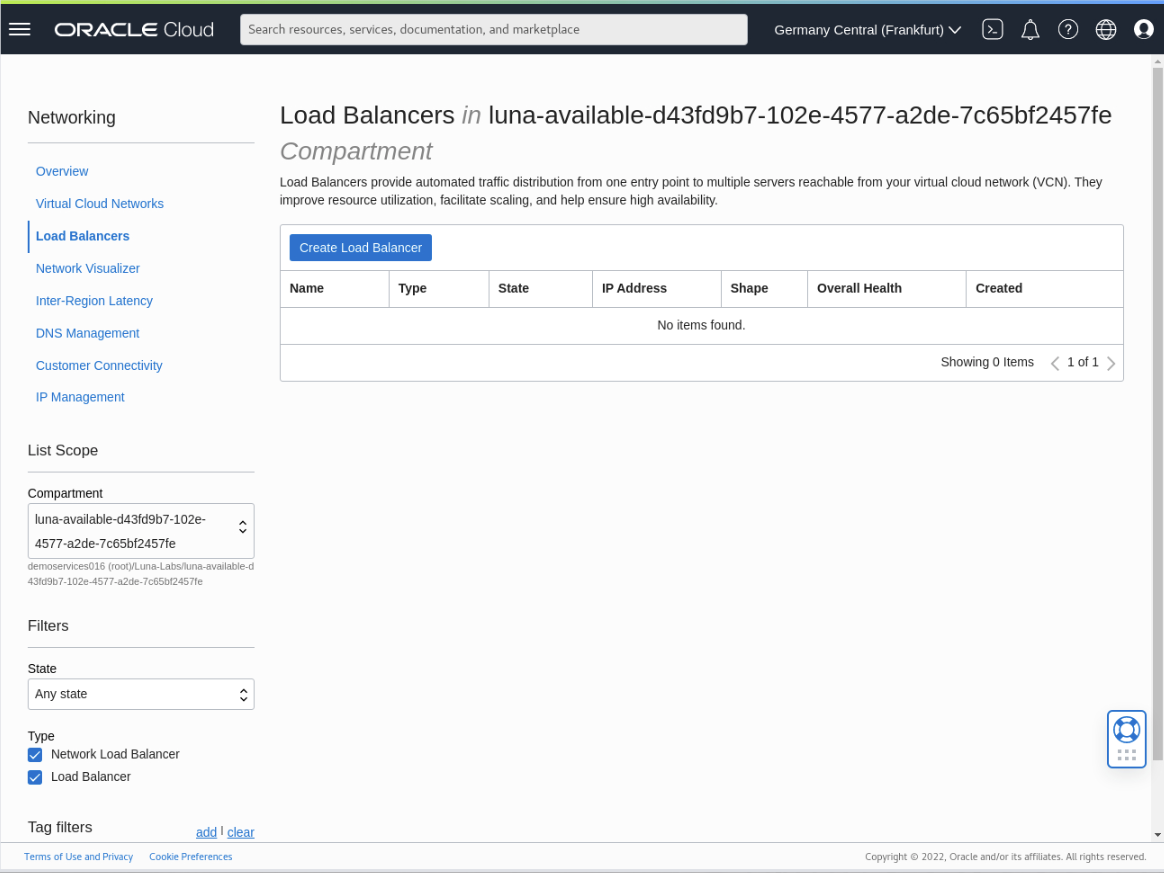This screenshot has width=1164, height=873.
Task: Open the Germany Central (Frankfurt) region dropdown
Action: (865, 29)
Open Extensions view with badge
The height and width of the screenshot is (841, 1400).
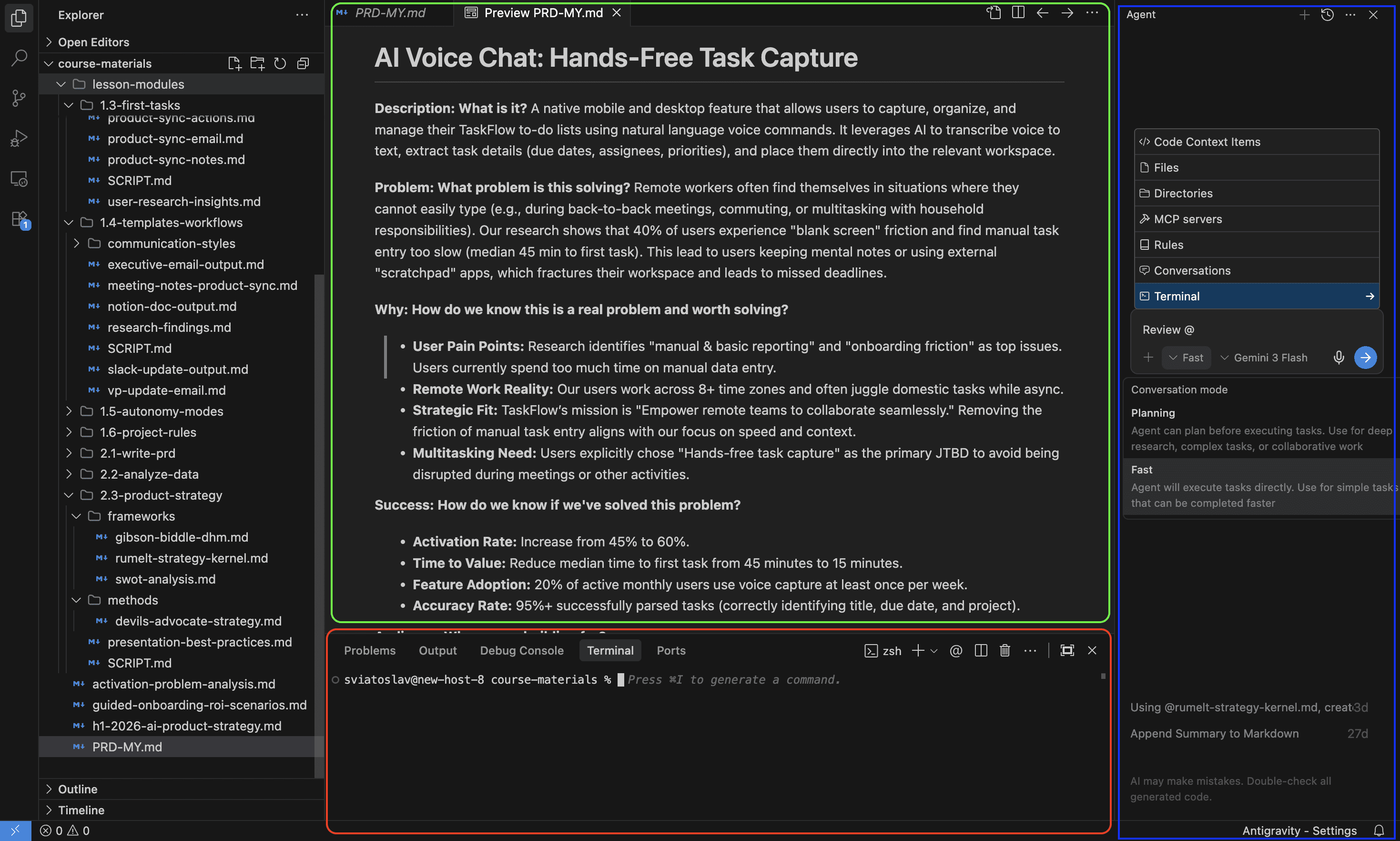(19, 219)
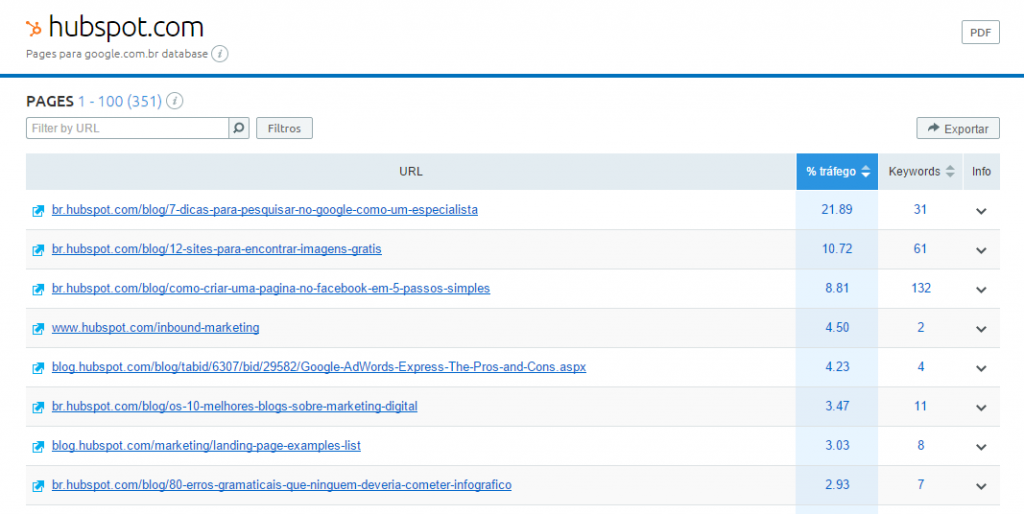Click external link icon for 80-erros-gramaticais row
Image resolution: width=1024 pixels, height=514 pixels.
[x=38, y=485]
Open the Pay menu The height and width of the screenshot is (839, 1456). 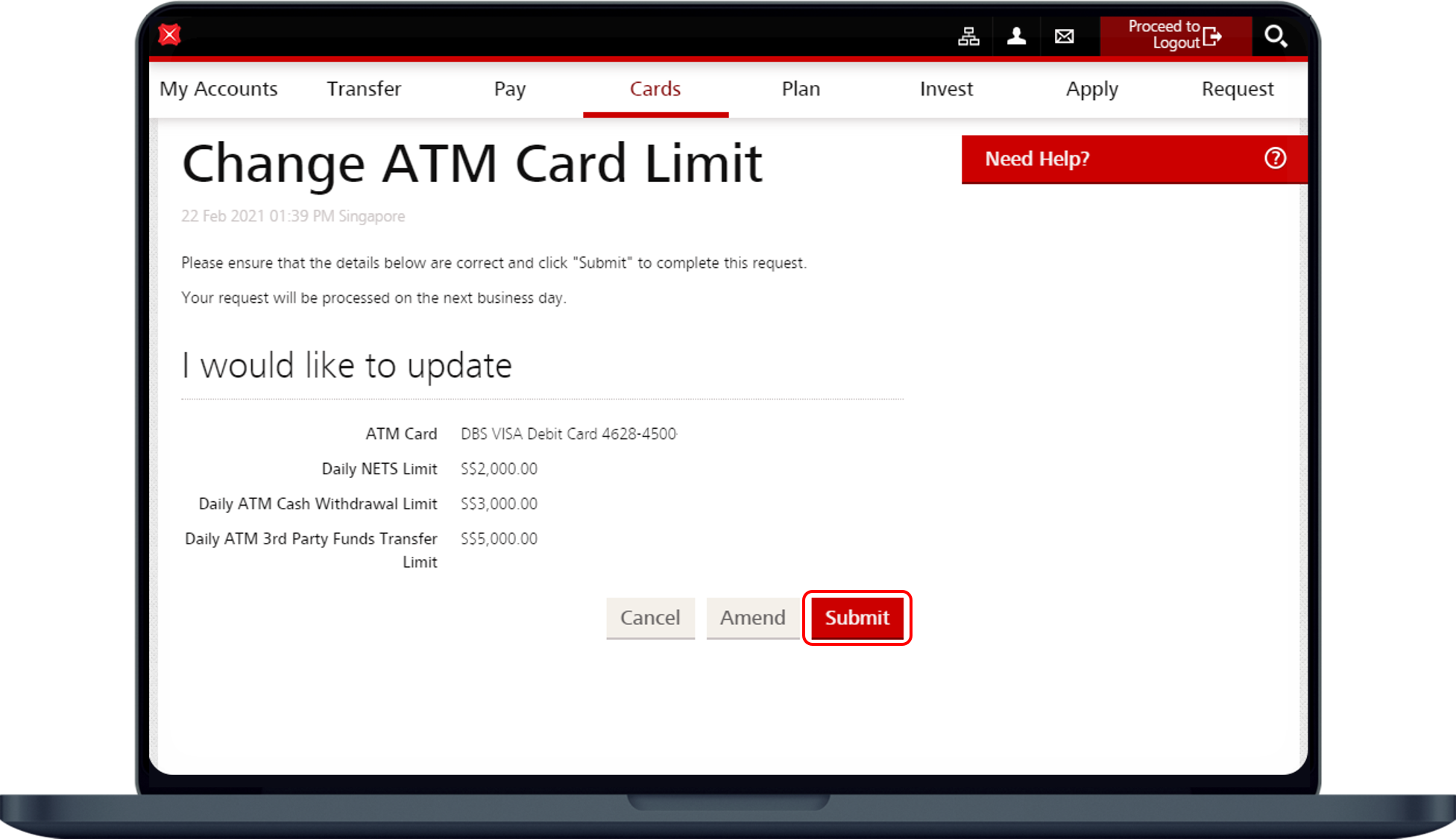[510, 89]
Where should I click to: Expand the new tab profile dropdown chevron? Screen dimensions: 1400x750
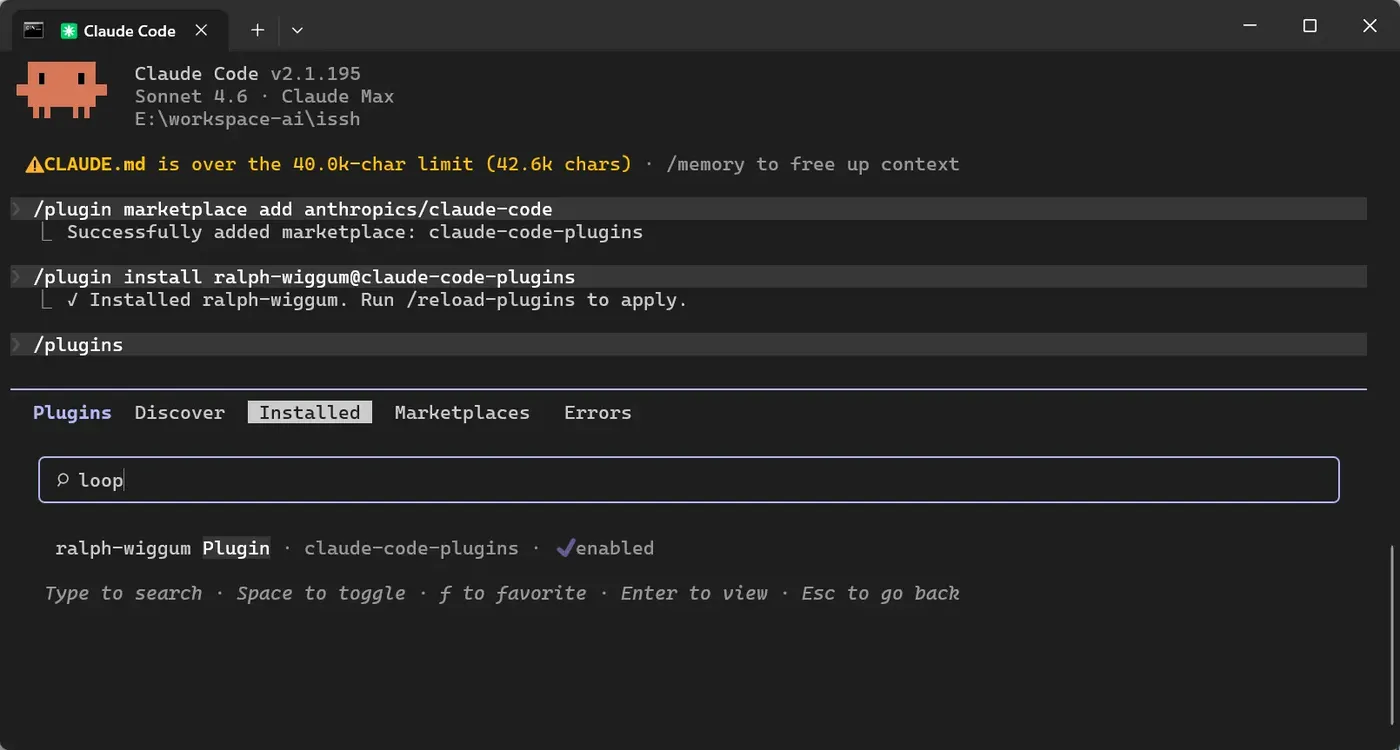click(297, 30)
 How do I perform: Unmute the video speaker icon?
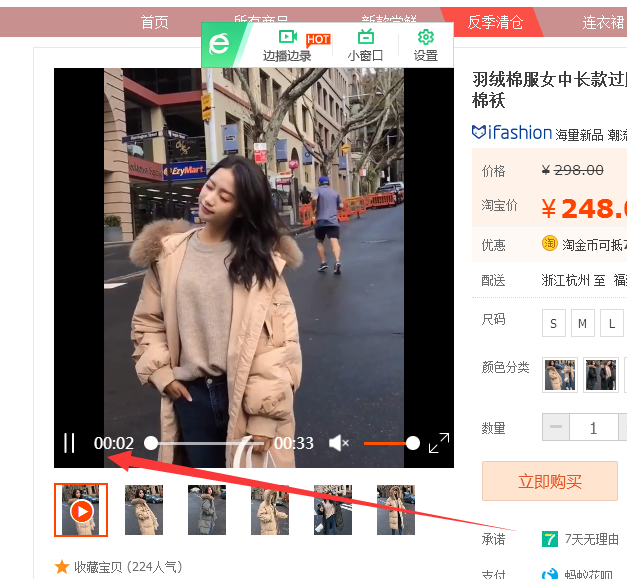tap(339, 443)
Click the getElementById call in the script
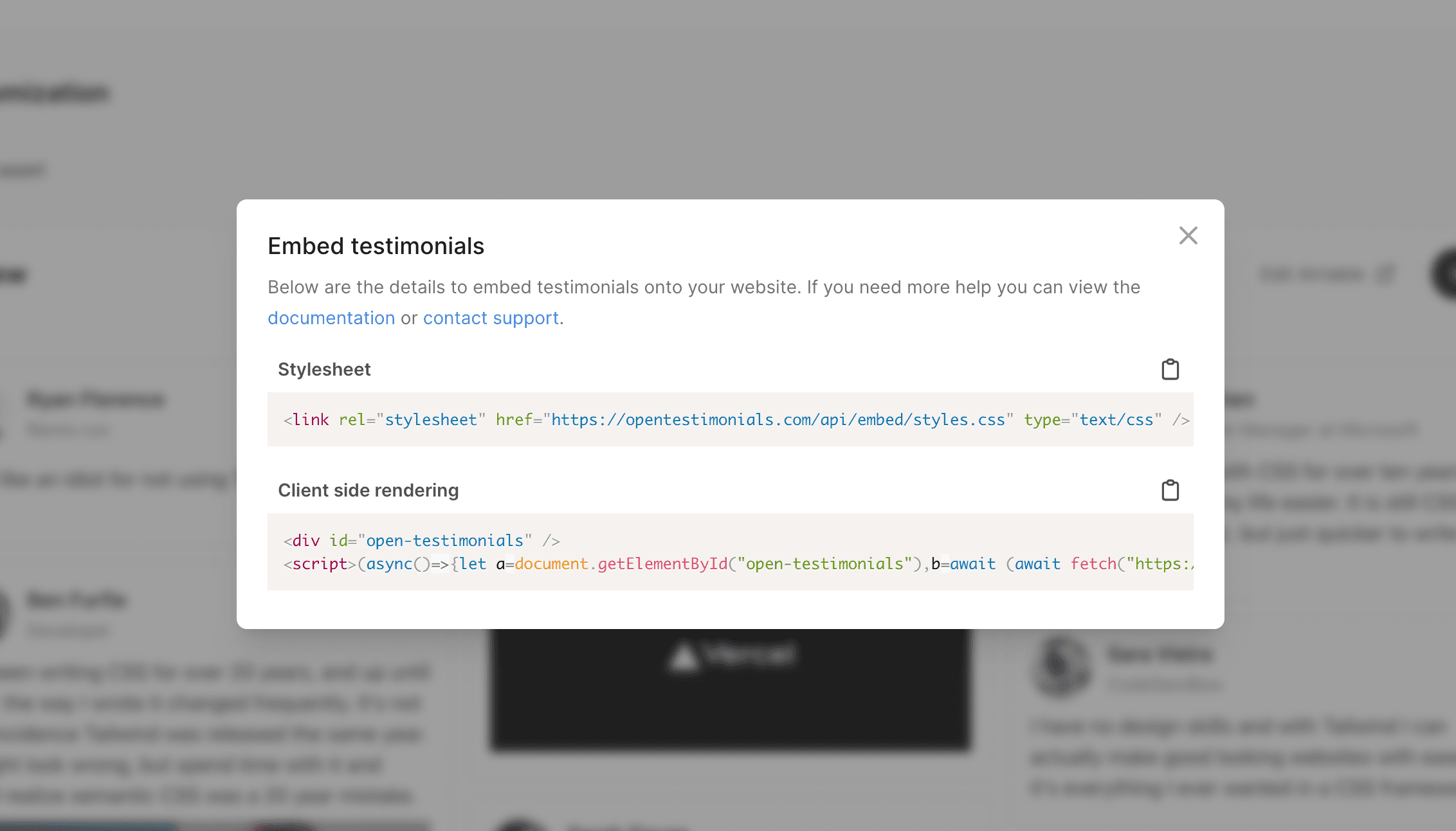 [x=662, y=564]
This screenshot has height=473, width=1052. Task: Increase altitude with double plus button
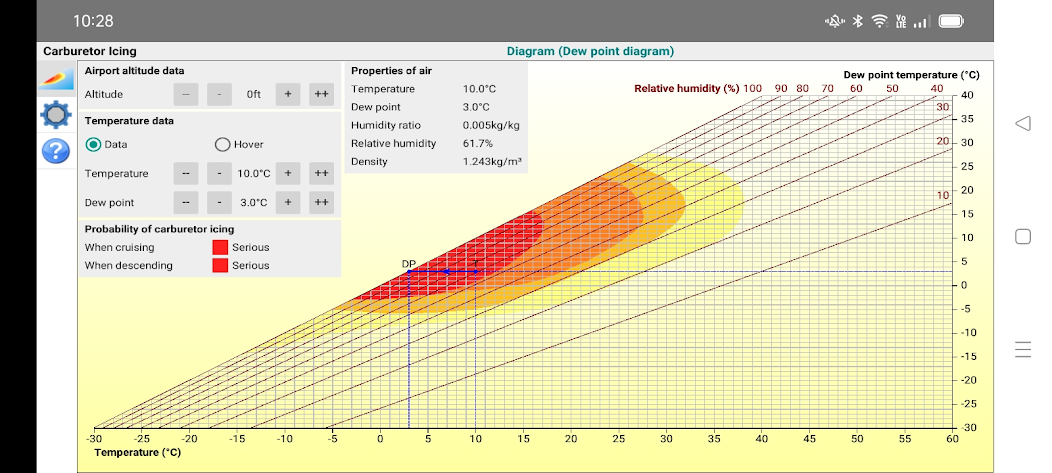[x=321, y=94]
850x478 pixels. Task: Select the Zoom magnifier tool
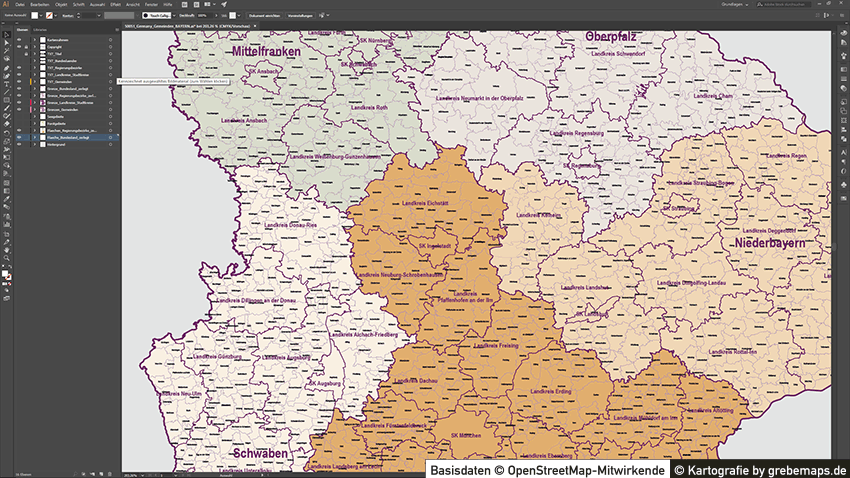[6, 257]
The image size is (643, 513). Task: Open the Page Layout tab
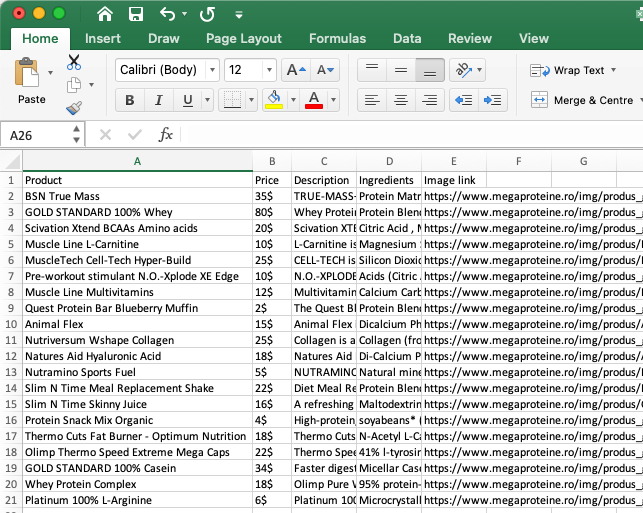244,38
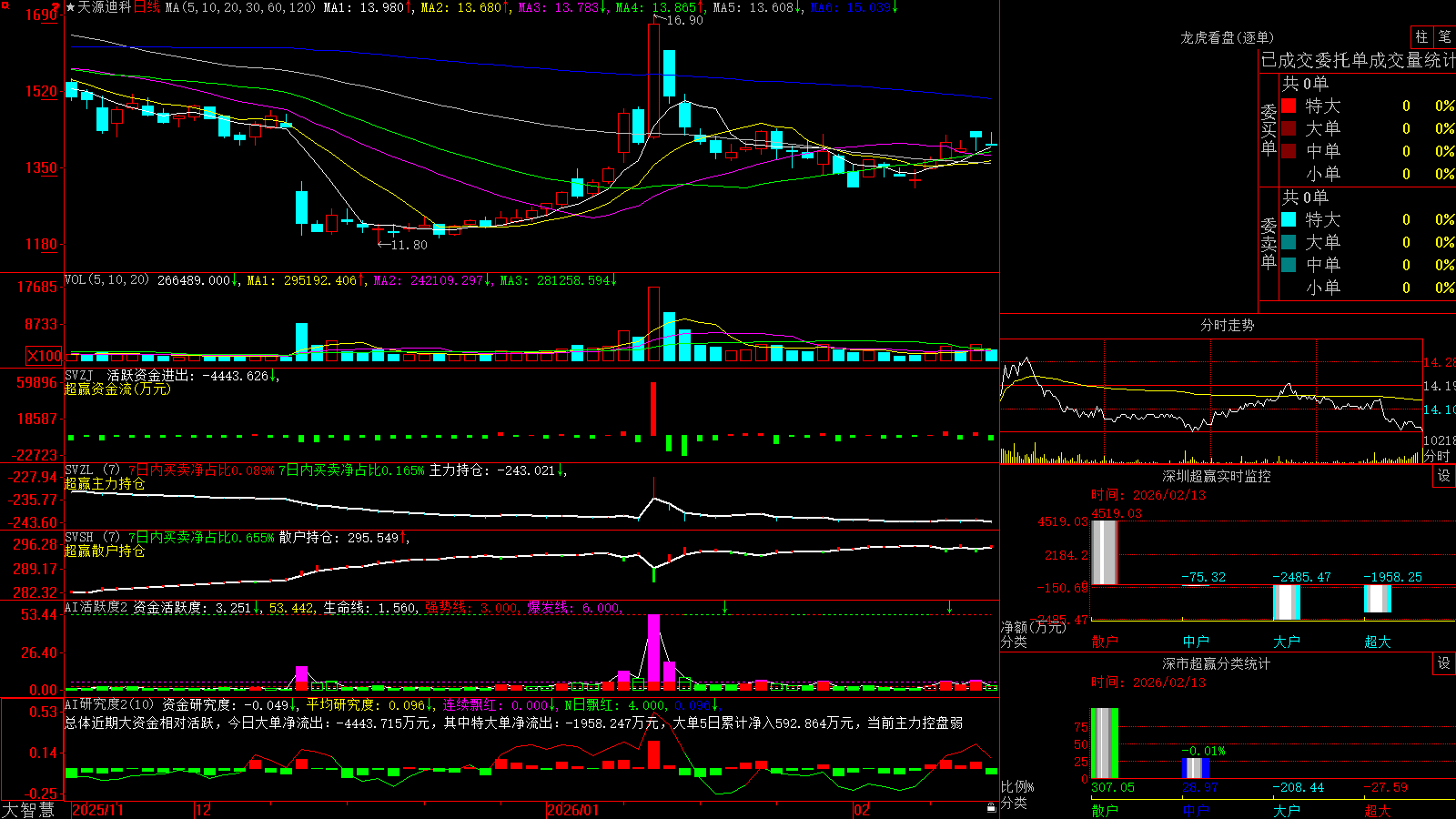
Task: Open VOL(5,10,20) indicator parameters
Action: pos(106,280)
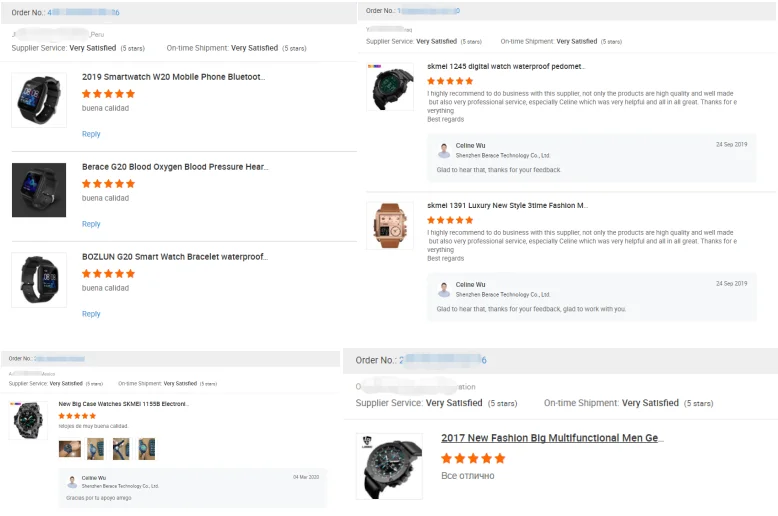778x516 pixels.
Task: Click Celine Wu avatar on skmei 1245 reply
Action: coord(444,150)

____

PROBLEM DESCRIPTION: Starting at the line with "The image size" and running through the end of the records, reproduce those lines with "Page Layout" swapped for "Review" and everything else unchanged. Omit the pictures.

FINAL RESULT:
The image size is (643, 513). Task: Open the Review tab
244,38
Task: Open VOL(5,10,20) indicator parameters
Action: pos(106,280)
778x516 pixels.
Task: Click Celine Wu avatar on skmei 1245 reply
Action: coord(444,150)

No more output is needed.